Invasões de garimpeiros 70% das denúncias em sistema de alertas implementado no território Yanomami

Nova ferramenta, em funcionamento desde março do ano passado, é alimentada pelos próprios indígenas

Invasões de garimpeiros 70% das denúncias em sistema de alertas implementado no território Yanomami
Sistema permite emitir alertas de ameaças pelo celular em língua indígena – Foto: Evilene Paixão/ Hutukara Yanomami

Sete em cada 10 denúncias recebidas da Terra Indígena Yanomami (TIY) são referentes a atividades praticadas por não indígenas no território, incluindo garimpeiros. Os dados são de um novo sistema de alertas apoiado pelo Fundo das Nações Unidas para a Infância (UNICEF) e implementado pelo Instituto Socioambiental (ISA) e a Hutukara Associação Yanomami (HAY).

A ferramenta abrange, em sua primeira fase, 19 regiões do território. Foram 70 denúncias desde a implementação, entre março de 2023 e abril de 2024. 

Os alertas gerados sobre atividades no território incluem temas como invasão e ameaças. Outros 18% dos alertas estão relacionados a questões ambientais, como incêndios e água contaminada. E 12% sobre saúde, como casos de desnutrição e surtos de malária. 

Para o vice-presidente da Hutukara e líder Yanomami, Dário Kopenawa, o projeto apoia comunidades Yanomami e ajuda a denunciar invasões, situações de saúde e a gerir o território. 

“Ainda estamos sofrendo. Os garimpeiros continuam em nossas terras e continuam passando com seus aviões na cabeça do nosso povo. Incomodando o nascimento das nossas crianças com o barulho de motores. Mas com o sistema de alertas temos a oportunidade de comunicar às autoridades sobre o que acontece dentro de território”, declarou Dário.

“Mais da metade dos mais de 30 mil Yanomami no território são crianças e jovens. O sistema de alertas, alimentado pelos próprios Yanomami, vem como parte do processo de autonomia e controle do território, servindo como ferramenta para alertar o poder público e conscientizar a população sobre o que acontece na maior terra indígena do Brasil”, disse a coordenadora técnica para Assuntos Indígenas do UNICEF, Léia Vale.

Encerrada a 1ª fase de implementação do sistema

A Casa de Governo, que centraliza a coordenação de 31 órgãos federais atuantes na TI Yanomami e no Estado de Roraima, esteve presente no evento do encerramento da primeira fase de implementação do sistema de alertas, que aconteceu no dia 24 de maio, em Boa Vista.
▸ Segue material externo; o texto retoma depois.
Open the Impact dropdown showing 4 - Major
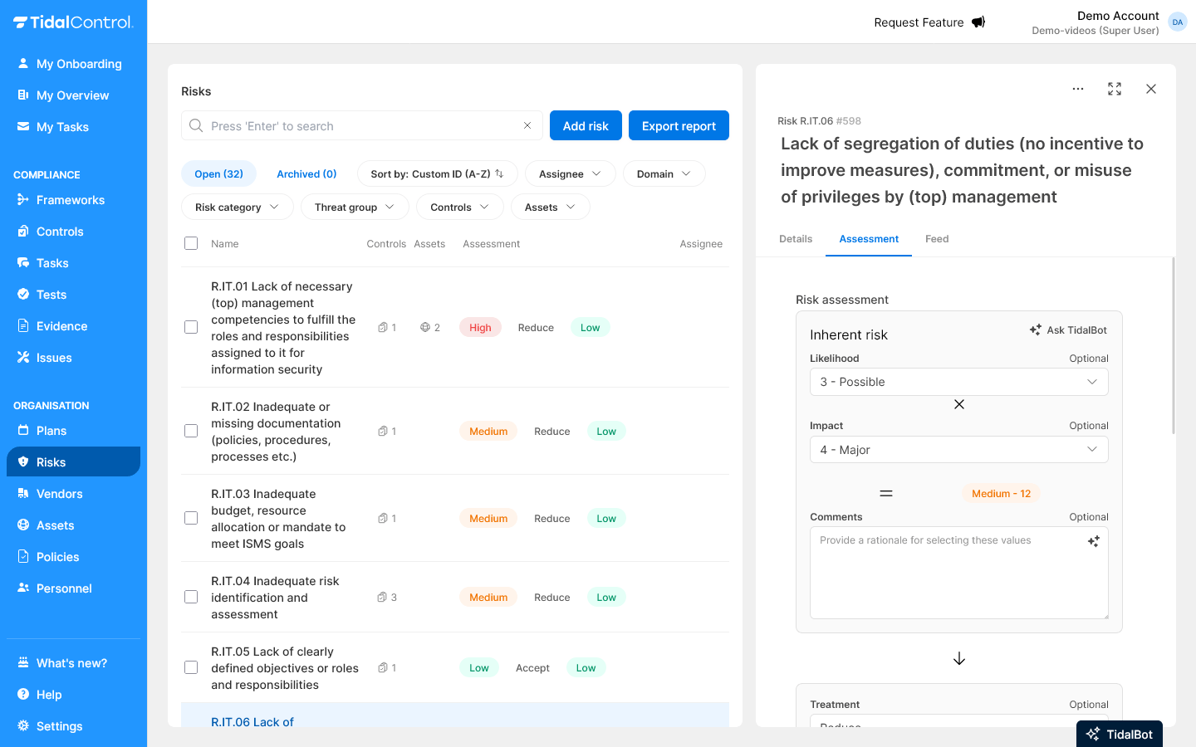Viewport: 1196px width, 747px height. 958,450
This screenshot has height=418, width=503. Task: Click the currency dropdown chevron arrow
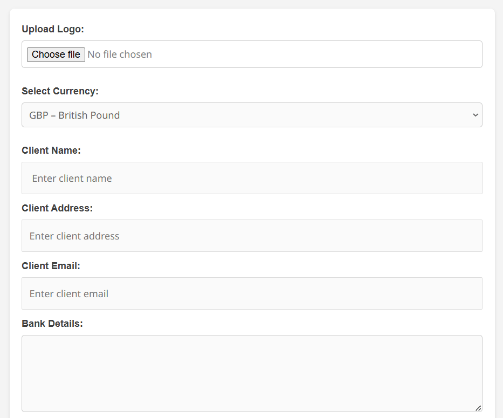point(475,115)
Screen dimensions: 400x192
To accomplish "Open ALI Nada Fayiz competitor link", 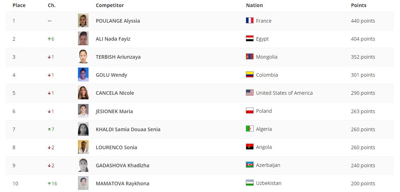I will 113,39.
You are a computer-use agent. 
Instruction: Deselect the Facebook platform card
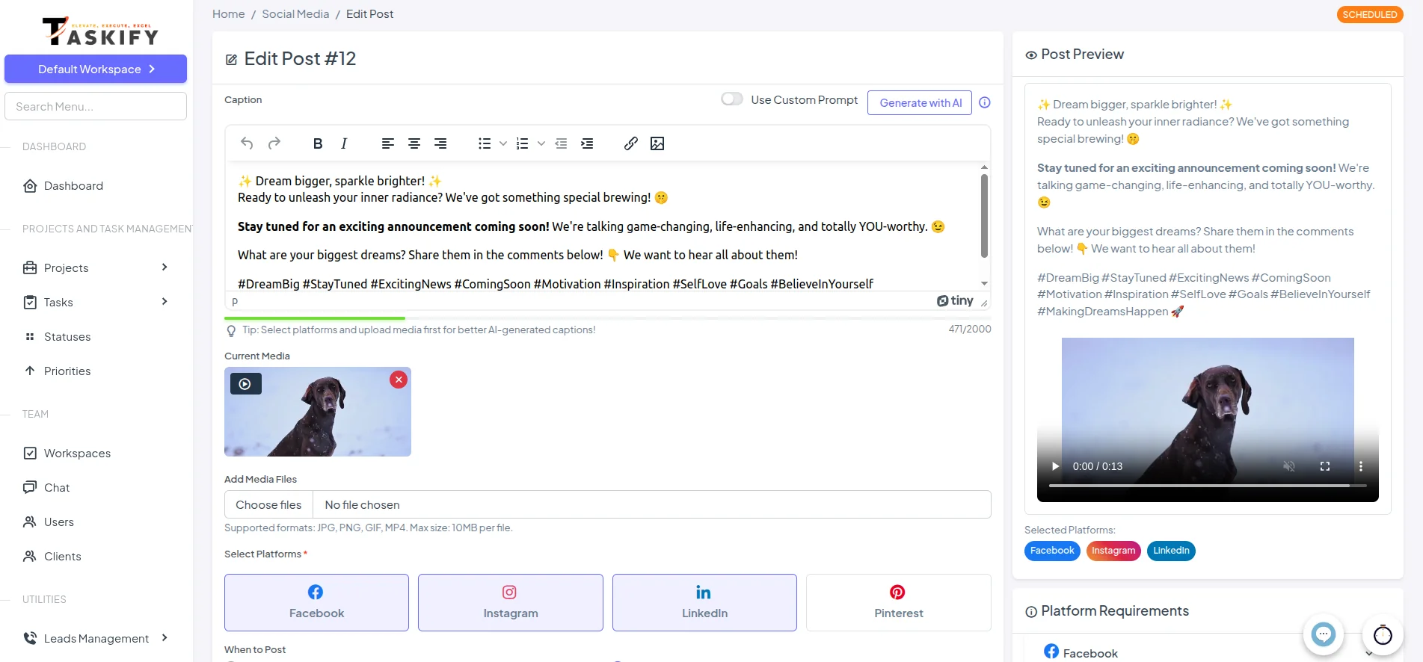(316, 602)
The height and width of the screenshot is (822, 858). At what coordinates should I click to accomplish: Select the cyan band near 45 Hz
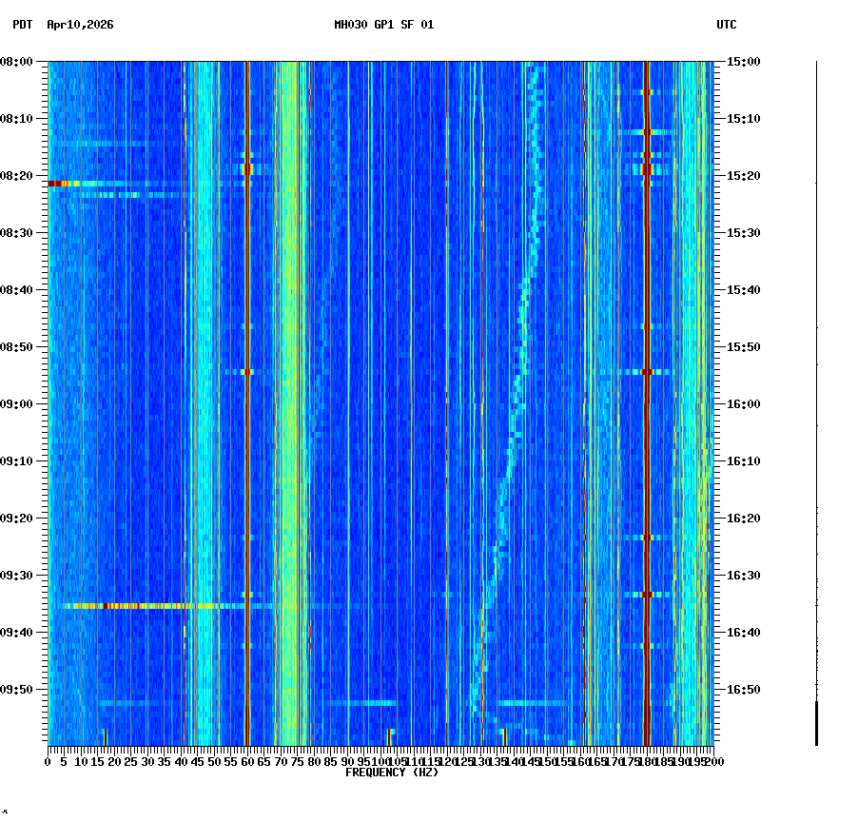point(200,381)
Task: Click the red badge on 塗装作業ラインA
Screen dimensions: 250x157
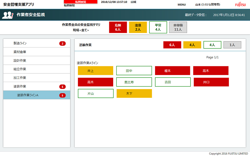Action: pyautogui.click(x=62, y=95)
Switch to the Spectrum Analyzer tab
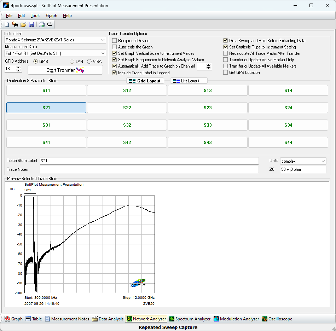Screen dimensions: 336x331 click(x=190, y=319)
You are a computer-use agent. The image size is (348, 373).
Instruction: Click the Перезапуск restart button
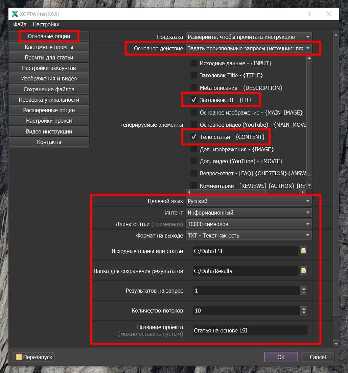34,357
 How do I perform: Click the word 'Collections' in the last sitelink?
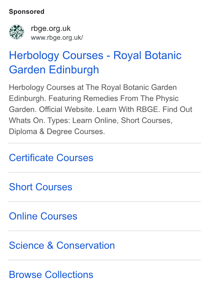point(69,275)
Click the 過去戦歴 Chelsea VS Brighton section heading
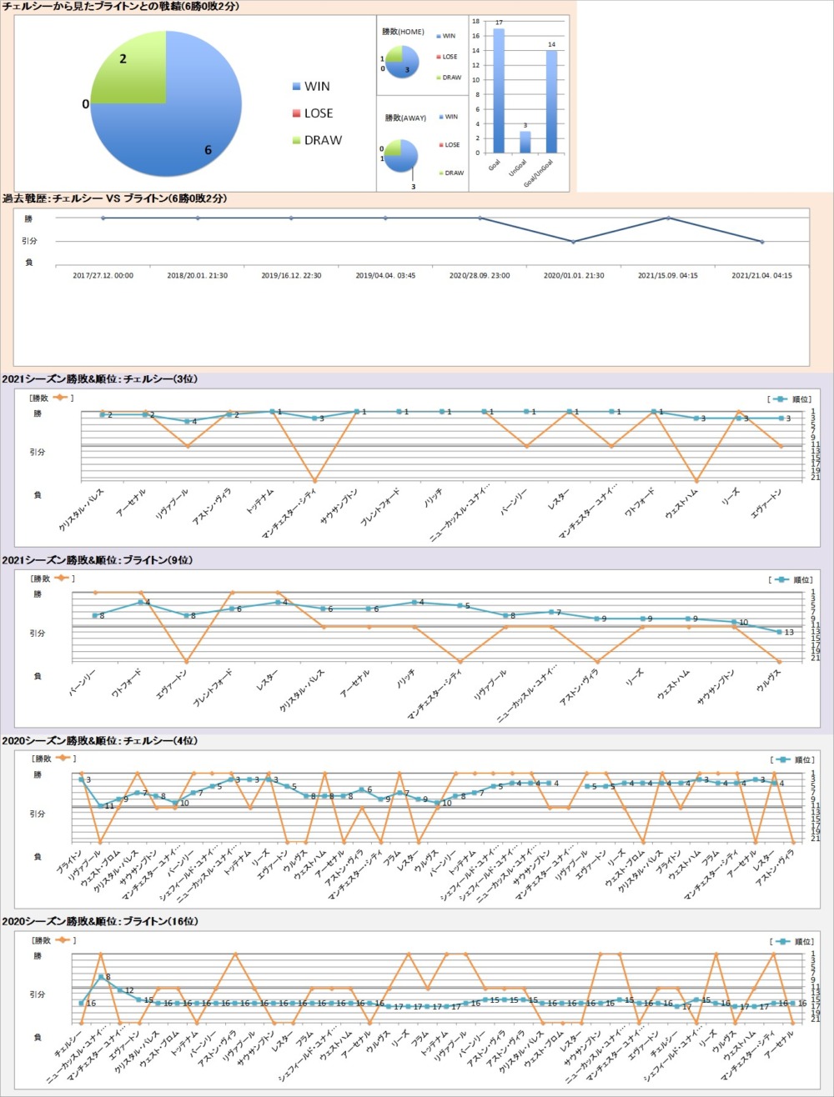Image resolution: width=834 pixels, height=1097 pixels. 114,199
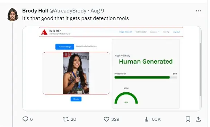Click the share upload icon
Image resolution: width=210 pixels, height=127 pixels.
[x=198, y=119]
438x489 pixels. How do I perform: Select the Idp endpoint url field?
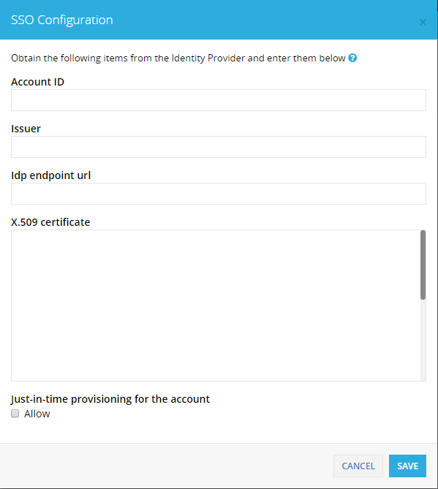(x=219, y=194)
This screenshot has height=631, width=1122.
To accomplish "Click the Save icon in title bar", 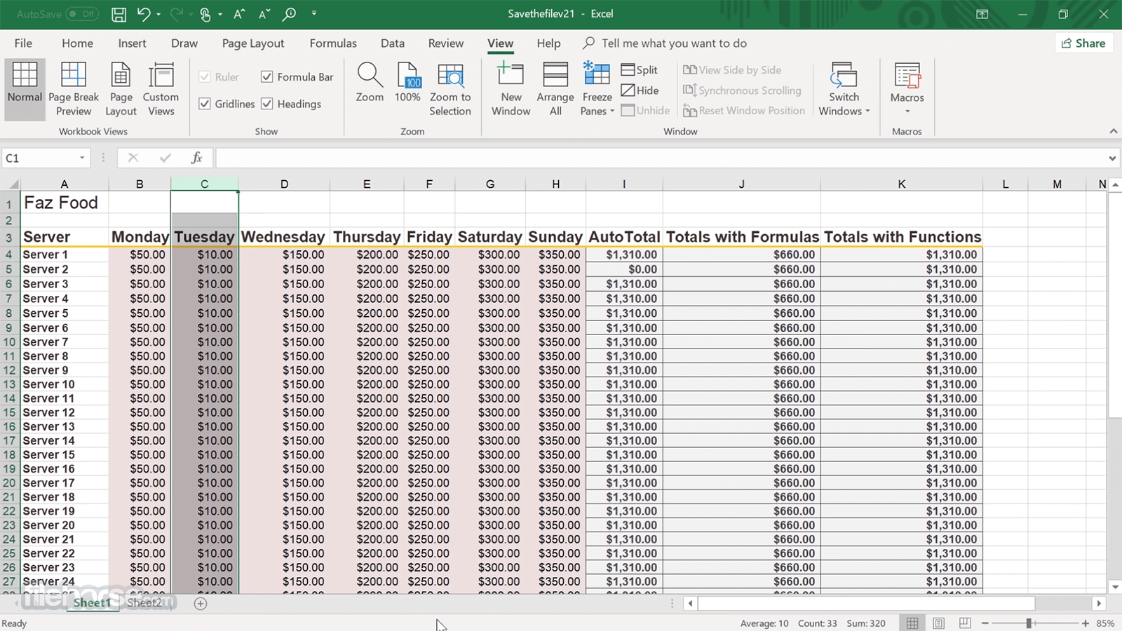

“Hoje o nosso grande objetivo é combater o garimpo em terras indígenas, mas também fora do território. Essas informações que chegam por meio dos alertas são importantes para organizar o nosso trabalho”, explicou o diretor da Casa de Governo, Nilton Tubino.

Também participaram órgãos como a Polícia Federal, Polícia Rodoviária Federal, Defensoria Pública da União (DPU), Ministério Público Federal, Instituto Brasileiro do Meio Ambiente e dos Recursos Naturais Renováveis (IBAMA), a Fundação Nacional dos Povos Indígenas (FUNAI), a Universidade Federal de Roraima (UFRR) e organizações indígenas como a Associação Wanassedume Ye’kwana (SEDUUME) e URIHI Associação Yanomami.

Foto: UNICEF/BRZ/Lais Muniz

Sistema de alertas

As denúncias vindas do Território Indígena Yanomami e que antes ocorriam por cartas, visitas presenciais ou mensagens de radiofonia, ganharam um novo formato com o atual sistema de alertas. O sistema funciona como uma central onde as próprias comunidades, por meio de um aplicativo de celular, emitem notificações sobre riscos sanitários e ambientais de maneira ordenada.

“Com o projeto, temos um fluxo mais organizado para receber informações do território. E com isso, temos melhor acompanhamento da situação e mais qualidade de informações. O sistema de alerta é uma oportunidade de organizar e ter dados com qualidade para acompanhamento mais fino e melhor resposta do poder público”, explica Estêvão Benfica Senra, geógrafo do ISA.

O aplicativo disponibiliza formulários. Assim, a população pode anexar fotos, vídeos, áudios e até mesmo pontos de localização com coordenadas geográficas para relatar o alerta. Após qualificados e validados, os alertas são colocados no painel. Dessa forma, autoridades e instituições parceiras podem ter ciência de qualquer anormalidade que ameace o território. Os registros podem ocorrer de forma offline e a ferramenta disponibiliza as opções nos idiomas yanomami, ye’kwana, sanoma e português.

O projeto do sistema de alertas conta com financiamento da União Europeia, através do Departamento de Proteção Civil e Ajuda Humanitária. O objetivo é aumentar a resiliência e fortalecer a autonomia das comunidades.